• [Work required]:
Beginning at the line that contains "Task: Open Nissan", reproduce the entries below exactly, ending with the line that contains "This screenshot has width=604, height=444.". Omit each picture.

[Start of Attachment]

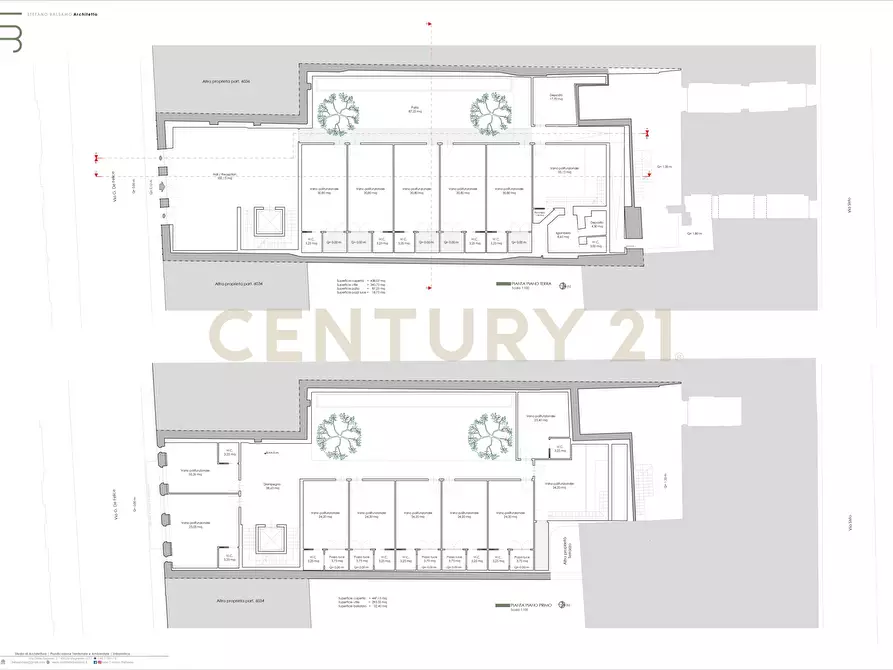Click the Patio label on ground floor
This screenshot has width=893, height=670.
pos(413,109)
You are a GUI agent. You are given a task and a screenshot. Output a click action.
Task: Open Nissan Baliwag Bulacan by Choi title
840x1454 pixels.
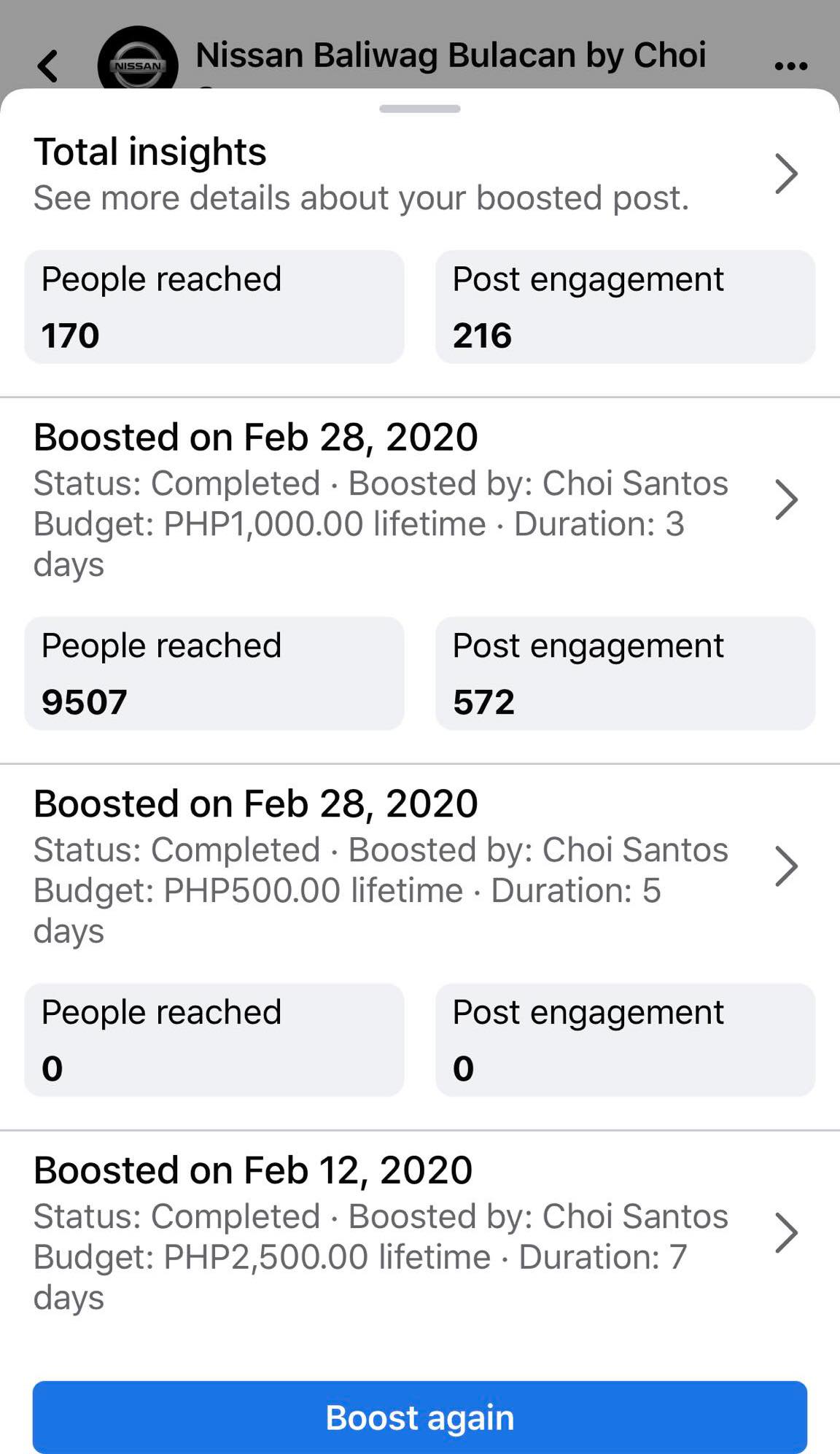point(451,55)
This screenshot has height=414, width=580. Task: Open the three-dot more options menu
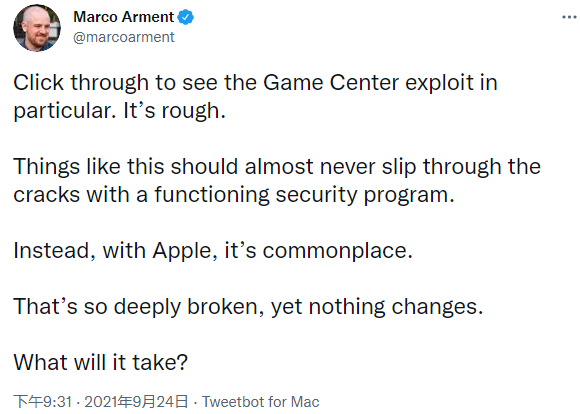[x=569, y=17]
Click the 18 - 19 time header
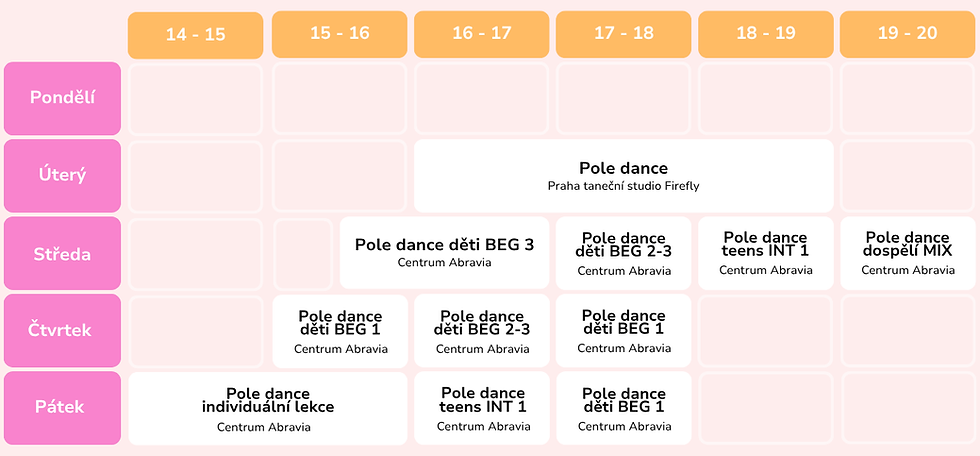This screenshot has width=980, height=456. [766, 34]
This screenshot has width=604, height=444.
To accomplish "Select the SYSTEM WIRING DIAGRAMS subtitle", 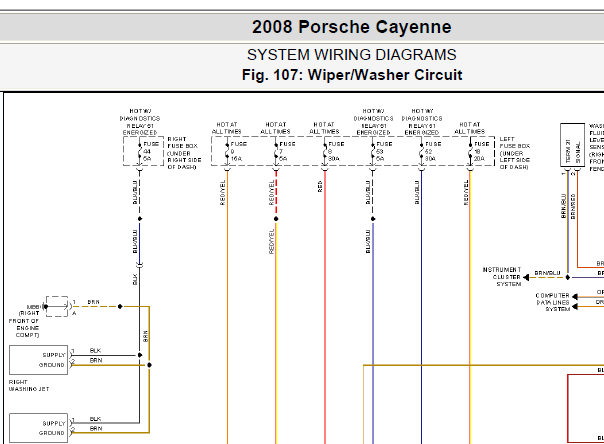I will coord(352,55).
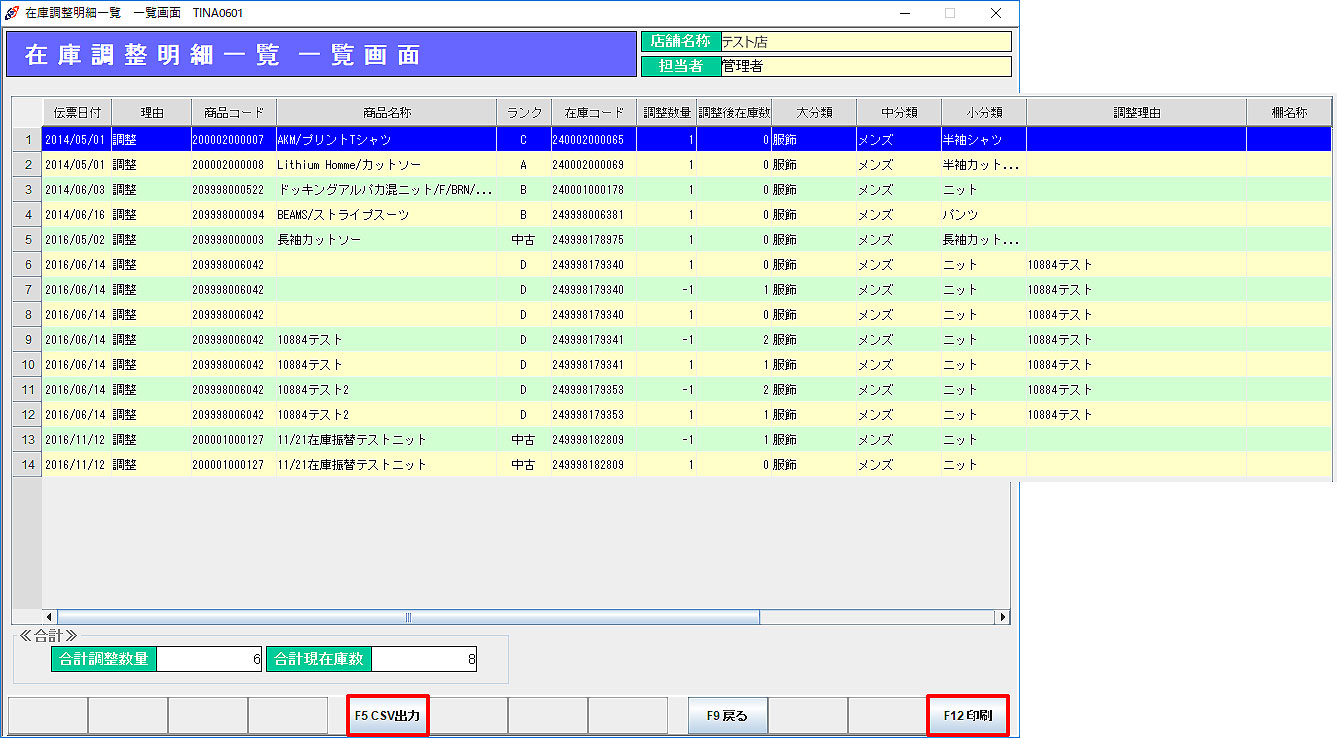Click the F5 CSV出力 button

(388, 716)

[End of Attachment]

• [Task answer]:
Task: Open Nissan Baliwag Bulacan by Choi title
840x1454 pixels.
point(451,55)
This screenshot has height=414, width=580. Task: Open the three-dot more options menu
[x=569, y=17]
Click the 18 - 19 time header
This screenshot has width=980, height=456. [766, 34]
This screenshot has width=604, height=444.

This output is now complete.